New government research adds to biomass emissions controversy
Government research examining emissions from biomass power generation seems unlikely to settle arguments over how polluting it is. But as campaigners and industry continue to argue about whether biomass could cut greenhouse gas emissions, the government has ambitious plans to increase the amount in the UK’s energy mix.
Biomass – carbon neutral power?
Plants, trees and crops can all be burned to generate electricity. One advantage of such ‘biomass power’ is that the greenhouse gases emissions from burning plants get reabsorbed as more plants grow. In theory, this means biomass power could be effectively carbon neutral – as this video from Drax power station, which is in the process of switching from coal to burn mostly biomass, explains:
This should make biomass an attractive option for the government, as it aims to reduce UK greenhouse gas emissions 80 per cent by 2050. The government has outlined proposals to get up to 11 per cent of the UK’s total primary energy demand from biomass by 2020, and last week passed an amendment adding new subsidies for biomass generation, if it can emit 60 per cent less than fossil fuels.
Calculating biomass emissions
That’s all fine in theory, but projecting actual biomass emissions is quite complicated, and very dependent on assumptions about what is going to be burned and where it comes from.
For example, one of the main sources of biomass is wood. Trees take a long time to grow, which can produce a significant time lag between emissions being released and being absorbed. This has to be factored into calculations about emission reductions. Or, if wood is burned that otherwise would have been used for building, it could also result in extra emissions.
This is why the Department of Energy and Climate Change (DECC) has developed a calculator, which considers twelve different scenarios for producing and burning biomass and works out the associated emissions.

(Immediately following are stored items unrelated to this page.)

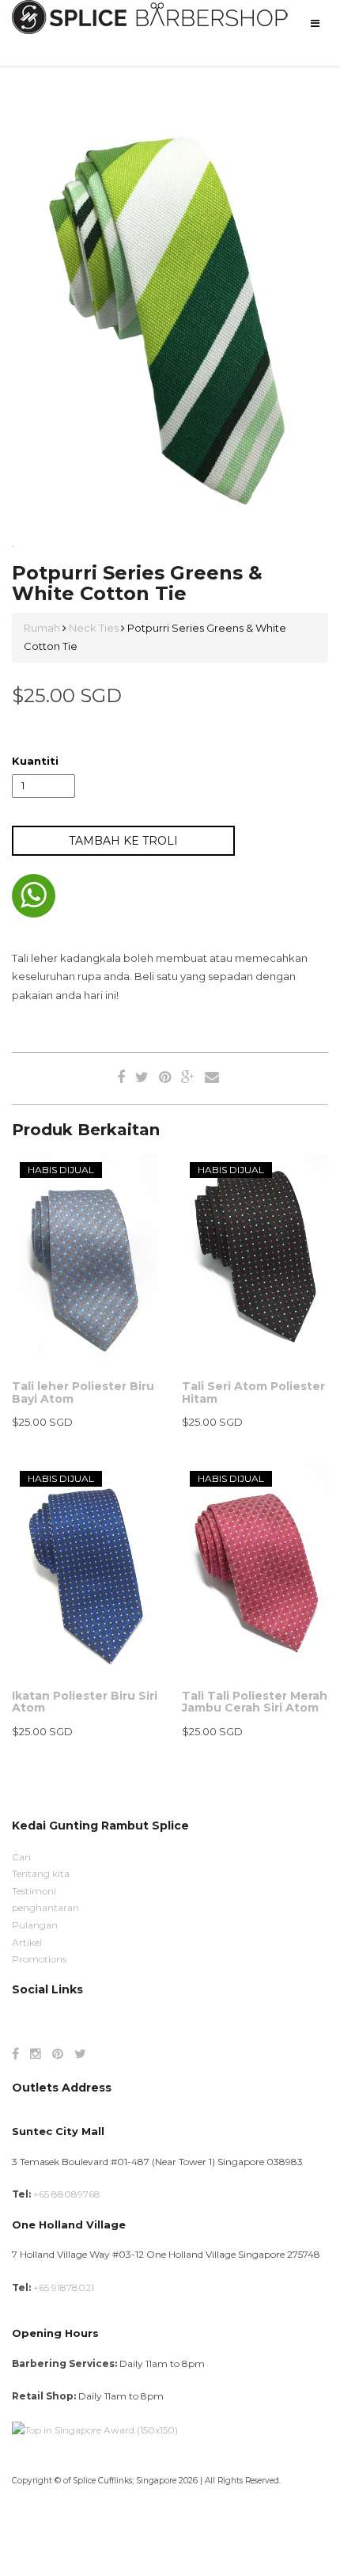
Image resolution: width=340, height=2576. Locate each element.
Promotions (39, 1959)
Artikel (27, 1942)
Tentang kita (41, 1873)
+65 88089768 (66, 2194)
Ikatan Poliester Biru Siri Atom (84, 1702)
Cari (21, 1857)
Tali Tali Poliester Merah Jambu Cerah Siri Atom (254, 1702)
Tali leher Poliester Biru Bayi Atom (83, 1392)
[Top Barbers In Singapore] (95, 2429)
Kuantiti (35, 760)
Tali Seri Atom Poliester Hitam (253, 1392)
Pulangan (35, 1925)
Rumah (43, 627)
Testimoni (34, 1891)
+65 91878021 (63, 2287)
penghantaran (45, 1907)
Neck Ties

But startlingly, the preliminary results suggest biomass generation actually produces more emissions than burning coal in five out of the twelve scenarios.
Calculation controversy
This issue hasn’t come out of nowhere, as calculating biomass emissions has previously proved controversial.
Environmental NGOs released a report last year claiming biomass can be “dirtier than coal”, largely based on a paper by Princeton academic Timothy Searchinger. It argues that DECC’s bioenergy strategy doesn’t adequately account emissions from biomass, meaning the government is “significantly overestimating the climate benefits of generating electricity from wood”.
Searchinger actually calculates that over a 20 year time period, the emissions from power generation using wood are 80 per cent higher than from coal – meaning biomass is obviously far from being a carbon neutral power source.
But the analysis is based on using whole trees as biomass. This prompted a firm response from the Forestry Commission’s Biomass Energy Centre, which says Searchinger’s paper “bases its main contention on the (rejected) worst case scenario, and the “Dirtier than Coal” report appears to base its fundamental arguments on this misleading and uninformed contribution”.
Trade body the Renewable Energy Association (REA), which represents the biomass lobby, says Searchinger’s paper overlooks the fact that selling whole trees as biomass “would not be financially viable” for landowners. By-products from forestry such as sawdust, bark and thinnings – known as residues – are more likely to be used, as they can’t be used for anything else. The market should largely take care of excluding the types of materials Searchinger envisages being used for fuels, REA argues.
Continuing controversy
The new calculator captures this disagreement. It suggests that burning biomass from residues produces less emissions than burning coal or gas, while burning whole trees produces far higher emissions than burning fossil fuels.
But if the government was hoping to bring some harmony to the debate, it seems to have failed. Friends of the Earth says the calculator provides further evidence that burning biomass can be dirtier than coal, and that it “changes everything” when it comes to thinking about the future of biomass in the UK’s energy mix. It argues the calculator should be used to exclude high polluting forms of biomass from renewable energy subsidies.
But the Renewable Energy Association’s Back Biomass campaign says the calculator is still in the development phase and it expects “fundamental revisions” before the final version is released. A spokesperson tells us:
“Far from ‘changing everything’, Friends of the Earth is once again using data that doesn’t reflect the real world of biomass supply chains and forestry governed by strict Sustainability Criteria.”
So the argument looks set to rumble on until it is clear how the final version of the calculator and the scenarios it envisages fit into the government’s bioenergy strategy. That probably won’t be any time soon.
If the government can guarantee residues will be used – not whole trees – then biomass generation will presumably help it achieve climate goals. But the research does highlight that sometimes calculating emissions can be much more complicated than it first seems.